Patrick O’Driscoll produced a machinery brochure and charmed the woman into giving him her phone number. He told her he would be in Goleen later in the day. At 3.30pm the woman phoned Mr O’Driscoll to say there was no need to call. However, he told her he was reversing his van down her drive.
The woman was perplexed as her house was hard to find and some 40km from Skibbereen.
She was introduced to a second man called “George” and told the men she did not need machinery or tools.
The court heard the pair began to “charm” the woman with talk of Our Lady of Lourdes and then started to become pushy with her. George, who gardaí established was Thomas O’Driscoll, began filling a room in her home with machinery and tools whilst Patrick O’Driscoll continued the conversation.
Vulnerable
The court heard the woman started to feel vulnerable as Patrick O’Driscoll became more aggressive and the men told her to write six cheques, which she made out for almost €25,000 in total. She was told to rewrite cheques because they did not want them crossed.
The woman contacted AIB in Skibbereen on November 23rd, 2018, and was told two cheques had been cashed to the sum of €6,500. The other cheques were cancelled by the bank, who advised the woman to contact gardaí.

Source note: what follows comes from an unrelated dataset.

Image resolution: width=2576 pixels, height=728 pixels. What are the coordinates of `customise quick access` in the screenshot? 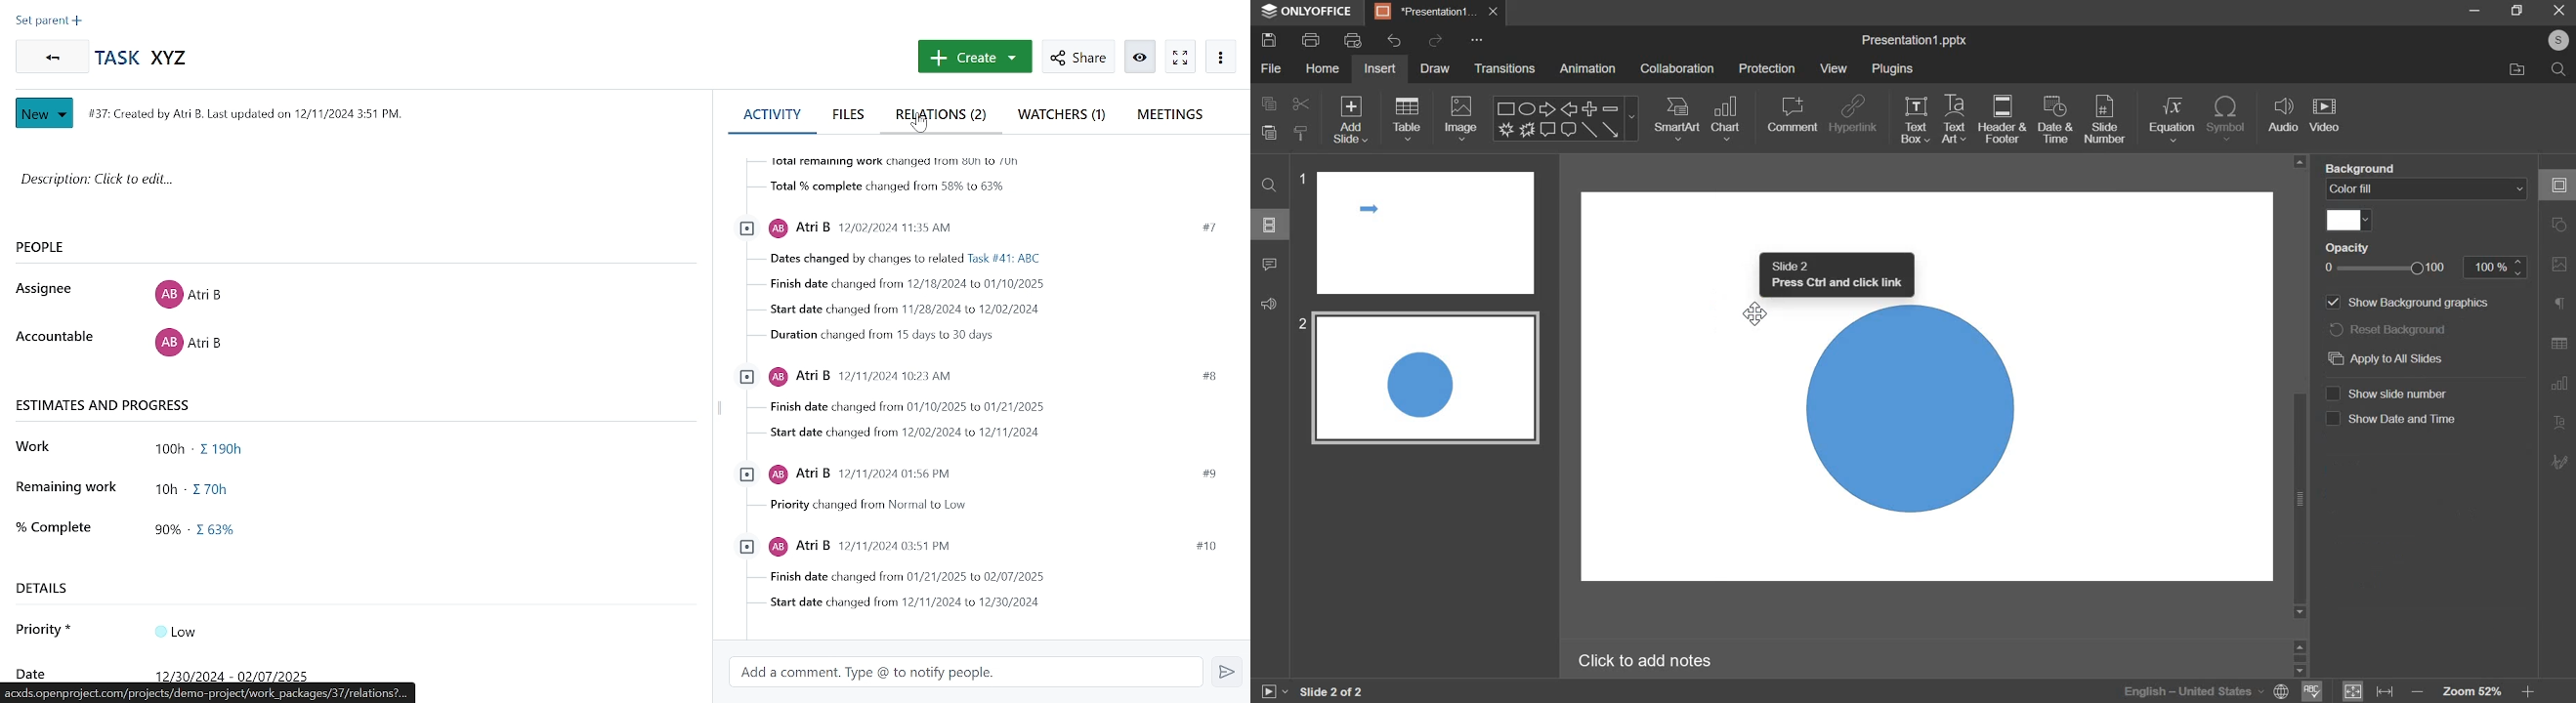 It's located at (1478, 39).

She told gardaí that she was “bewildered” and could not believe what had happened. The men made no admissions when they were initially arrested in January of last year.
In her victim impact statement, the woman said she was very worried when the men came to her house but that her instincts told her “not to show fear”.
She told the court she was going through “a lot of trauma” at the time and was not in “the proper frame of mind” to deal with the men. She added that she was “frightened and embarrassed” by the incident.
The men have each paid €6,000 in compensation and their barristers said they had €4,000 each held in relation to their bail which they wanted to give to the woman.
‘Not professional’
Mahon Corkery, barrister for Thomas O’Driscoll, said the offence was “not professional or thought out” and that the guilty plea was of significance because the victim did not have to give evidence in court.
Ray Boland, barrister for Patrick O’Driscoll, appealed for leniency given that his client had never been before the circuit court previously.
Judge Seán Ó Donnabhain said it was a “phenomenally serious offence” in which the brothers had followed “an elderly and vulnerable woman home to a remote location”. He said the men were “overbearing” and did not give the woman “time to breathe much less think.”
Describing their behaviour as a “total invasion of the privacy of the woman” he jailed the men for two years each.